The US Federal Reserve is strongly encouraging banks to consider their internal auditing strategies to avoid regulatory intervention
The Board of Governors of the Federal Reserve System issued the Supplemental Policy Statement on the Internal Audit Function and its Outsourcing to officers in charge of supervision at each Federal Reserve Bank, with the stipulations applying directly to US banks and savings and loans companies with assets of $10bn or more.
Rather than supersede the interagency guidance the Federal Reserve issued in 2003, the Supplemental Policy Statement, issued earlier this year, will serve as a prompt to supervised financial institutions to consider their internal management strategies. It is hoped the new 15-page document will highlight the steps that institutions should begin taking, if they have not already done so, with regards to improving their internal audit functions to meet regulatory inspections.

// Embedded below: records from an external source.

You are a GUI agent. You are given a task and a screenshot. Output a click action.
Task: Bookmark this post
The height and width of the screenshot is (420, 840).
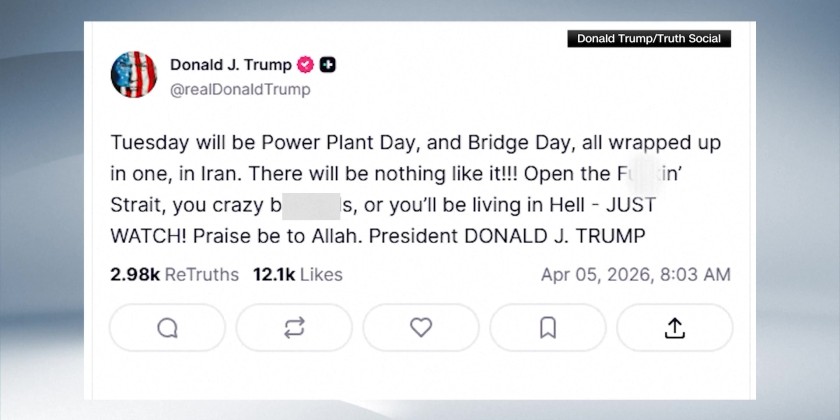coord(548,328)
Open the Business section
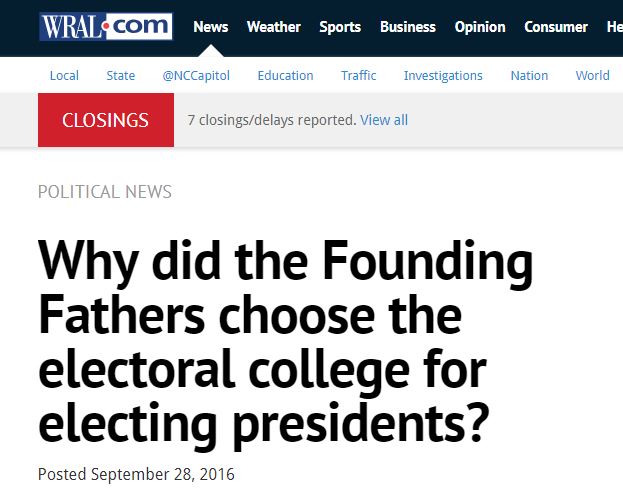 pos(408,27)
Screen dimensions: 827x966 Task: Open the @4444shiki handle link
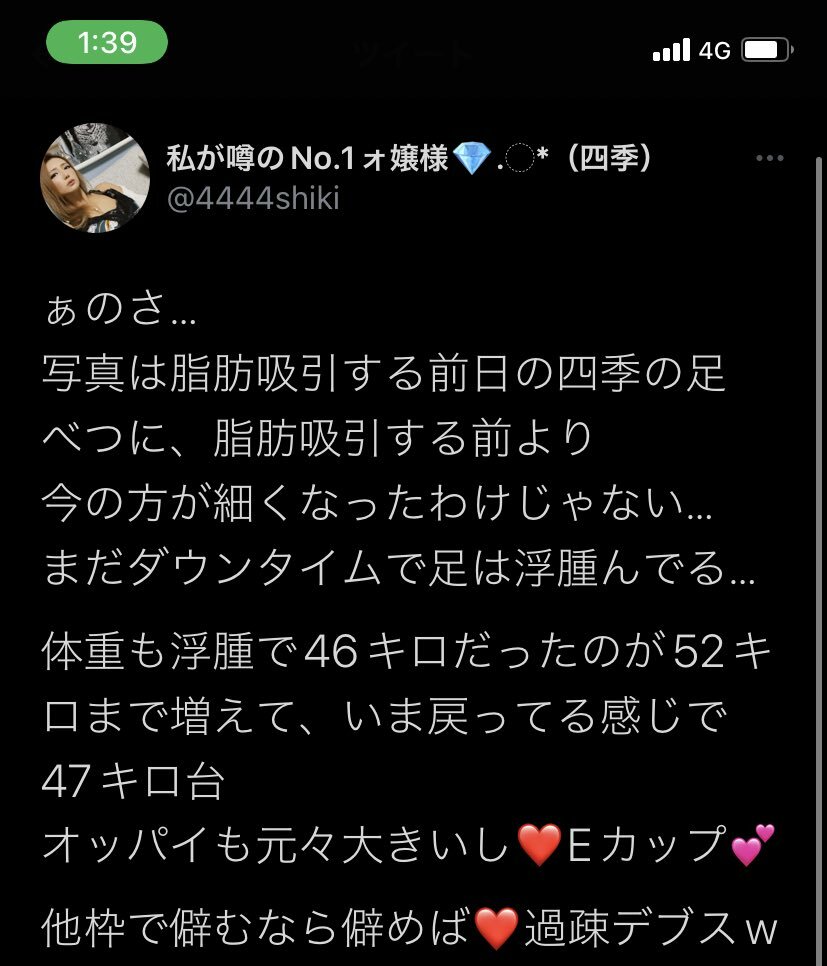pos(253,198)
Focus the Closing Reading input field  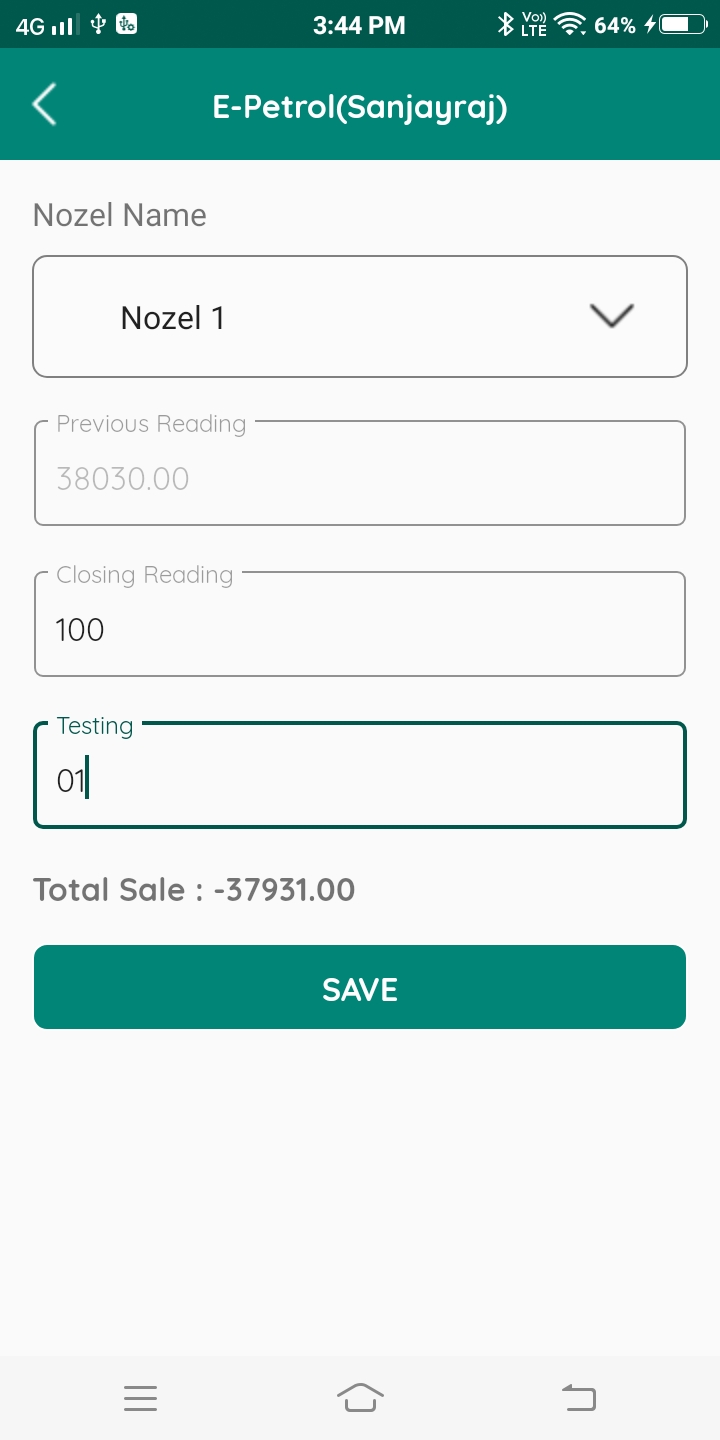(360, 629)
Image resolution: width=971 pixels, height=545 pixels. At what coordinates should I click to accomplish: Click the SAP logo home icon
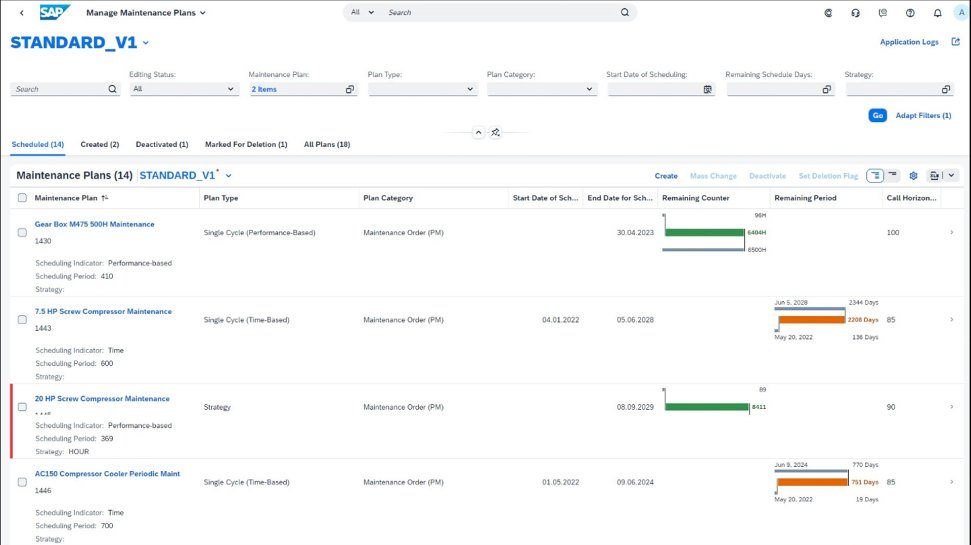(x=54, y=13)
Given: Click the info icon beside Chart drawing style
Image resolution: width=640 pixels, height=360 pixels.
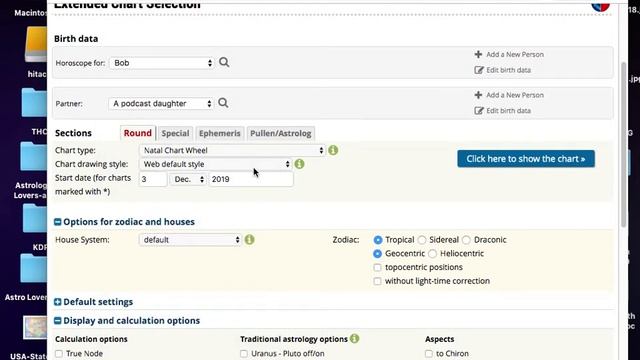Looking at the screenshot, I should click(x=299, y=164).
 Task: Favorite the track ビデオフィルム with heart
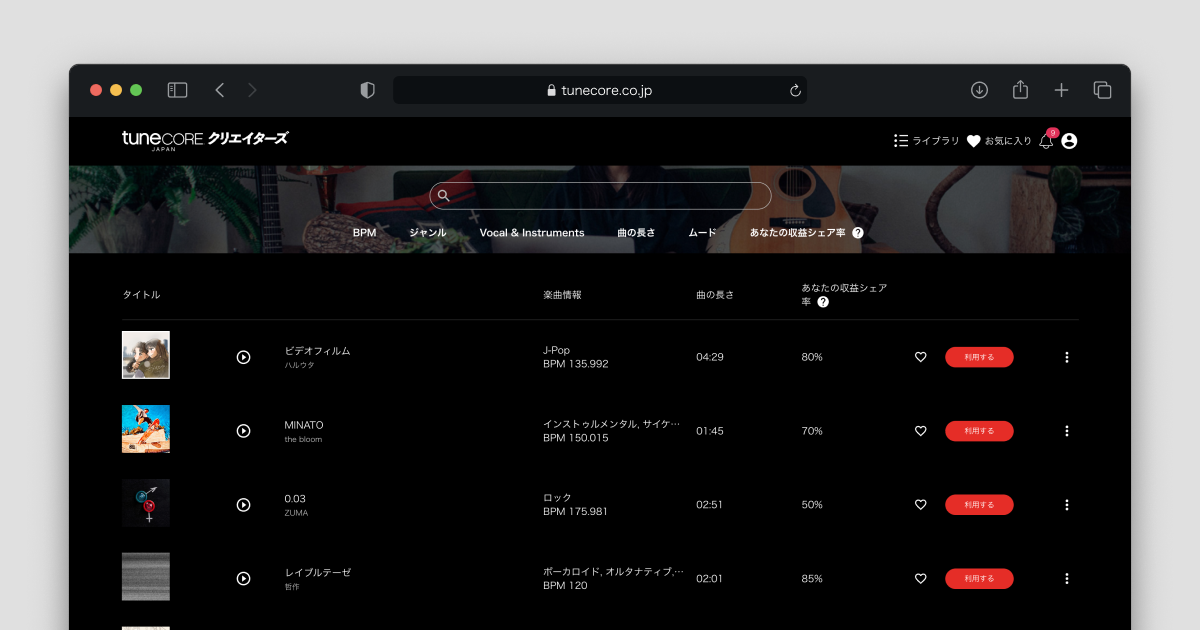click(920, 357)
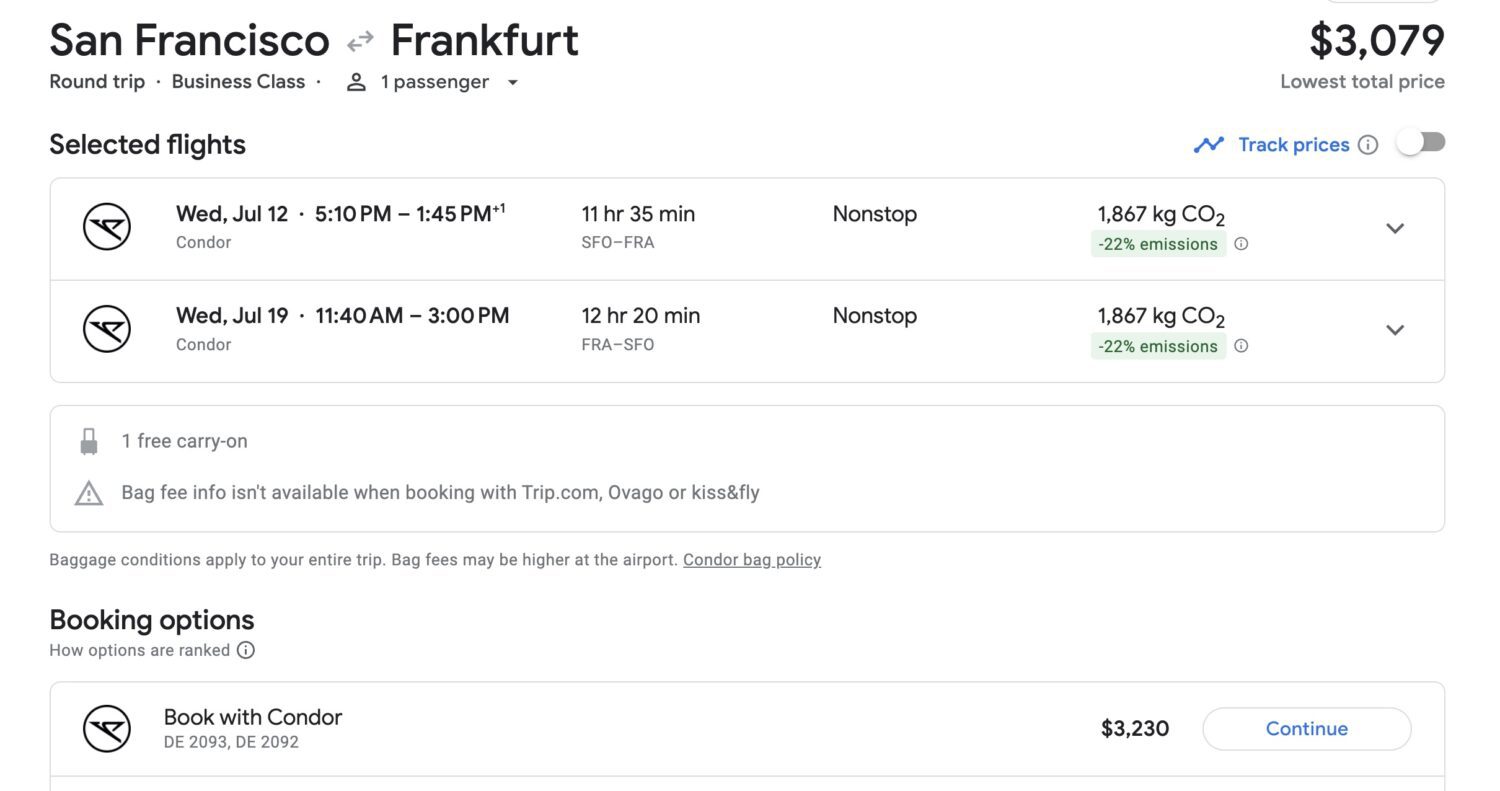1500x791 pixels.
Task: Open the Track prices info tooltip
Action: click(1369, 144)
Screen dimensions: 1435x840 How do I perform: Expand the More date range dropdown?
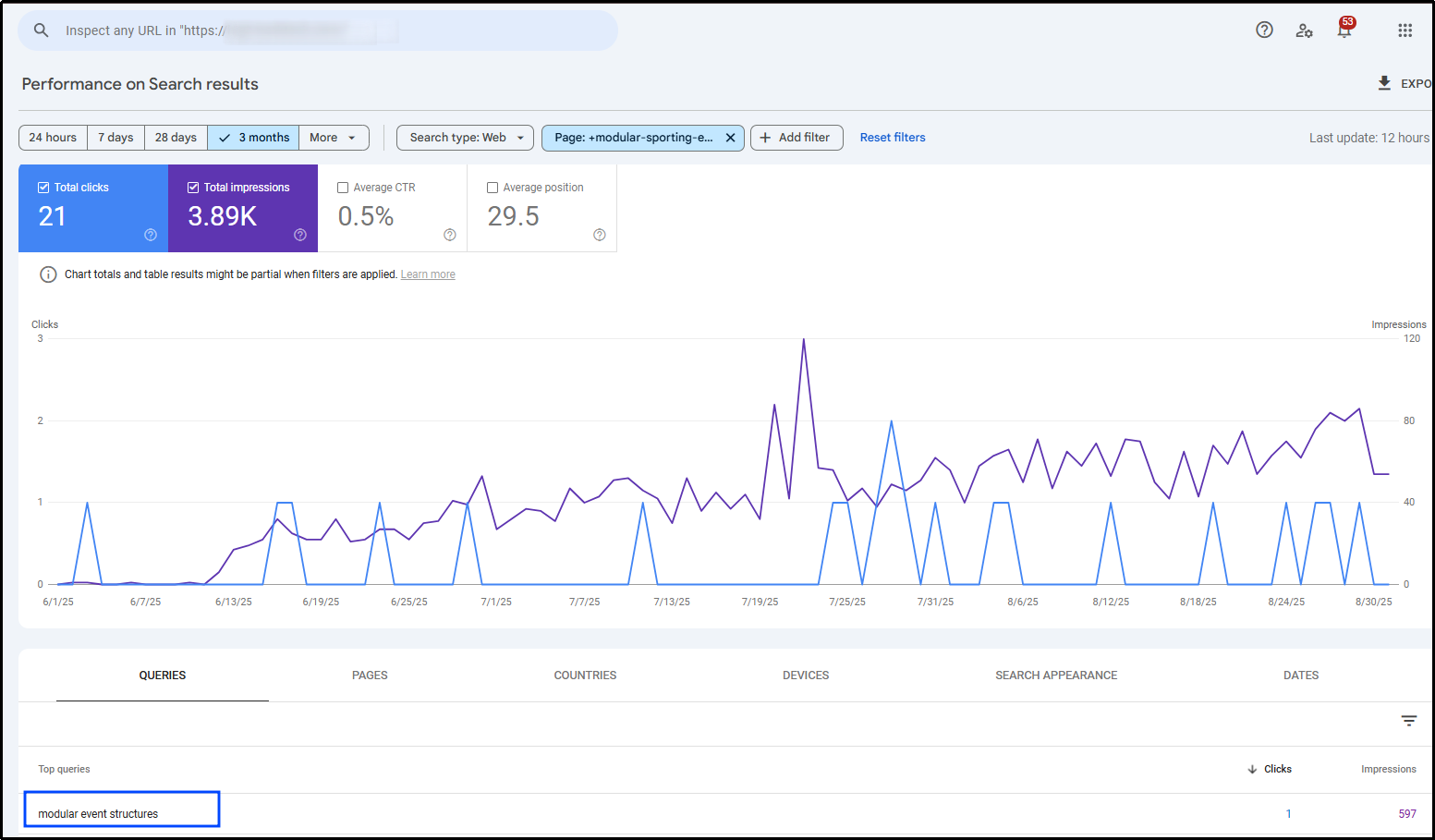point(333,138)
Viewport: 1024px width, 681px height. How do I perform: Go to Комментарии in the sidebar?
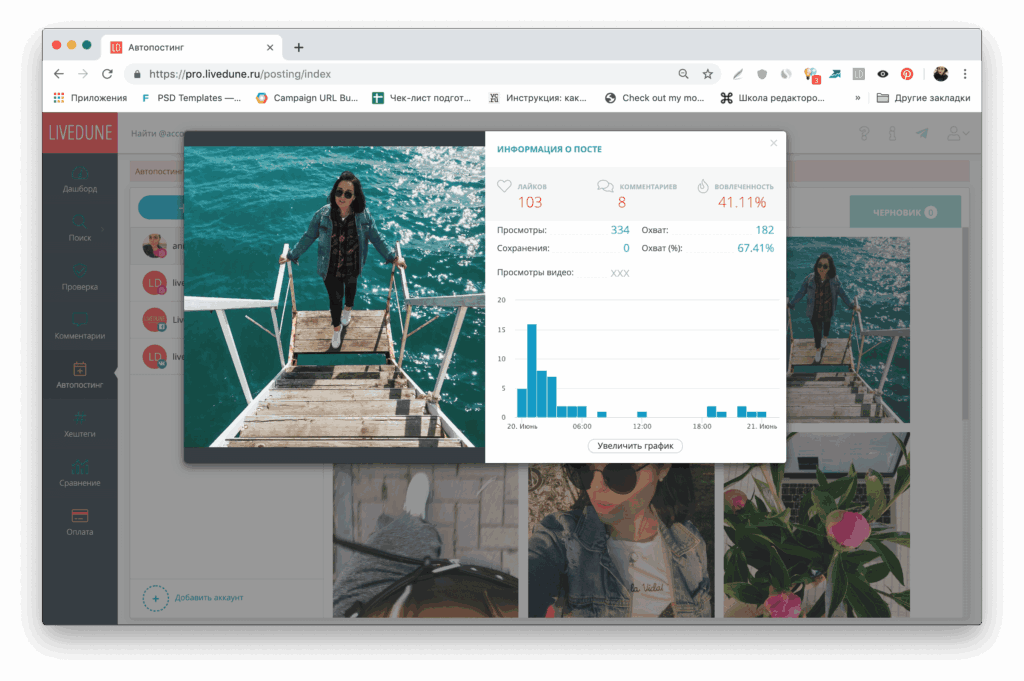tap(80, 325)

The opening paragraph of the document affirms: “The Federal Reserve is providing this supplemental guidance to enhance regulated institutions’ internal audit practices and to encourage them to adopt professional standards and other authoritative guidance, including those issued by The Institute of Internal Auditors.”
The document maintains that financial institutions should enhance their internal audit practices by placing more emphasis on the assessment of critical risk management functions and identifying thematic macro control issues and incorporate professional standards, such as the Internal Audit Standards, into their audit architecture. It also stipulates the importance maintaining the same in-house standards if outsourcing arrangements are made.
Time scales for training and management are even proffered in the guidance, stipulating that internal audit management should perform knowledge gap assessments at least annually to evaluate whether staff members have adequate skills to conduct the organisation’s strategy. Internal auditors should receive a minimum of 40 hours of training on an annual basis in order to meet these annual assessments.
The Supplemental Policy statement emphasises the importance of independence, the structure of the function, and the key roles and responsibilities of the Chief Audit Executive and audit committees. Their role is to ensure that their internal audit framework works in accordance with both the 2003 Policy Statement and guidance issued by the Basel Committee in 2012 on Banking Supervision, as there is a significant overlap in mandatory controls stipulated in both the papers.
The Federal Reserve will be carrying out examinations to establish whether financial institutions have heeded their warning in making their internal auditing process effective in terms of both the 2003 policy statement and the more recent supplementary document.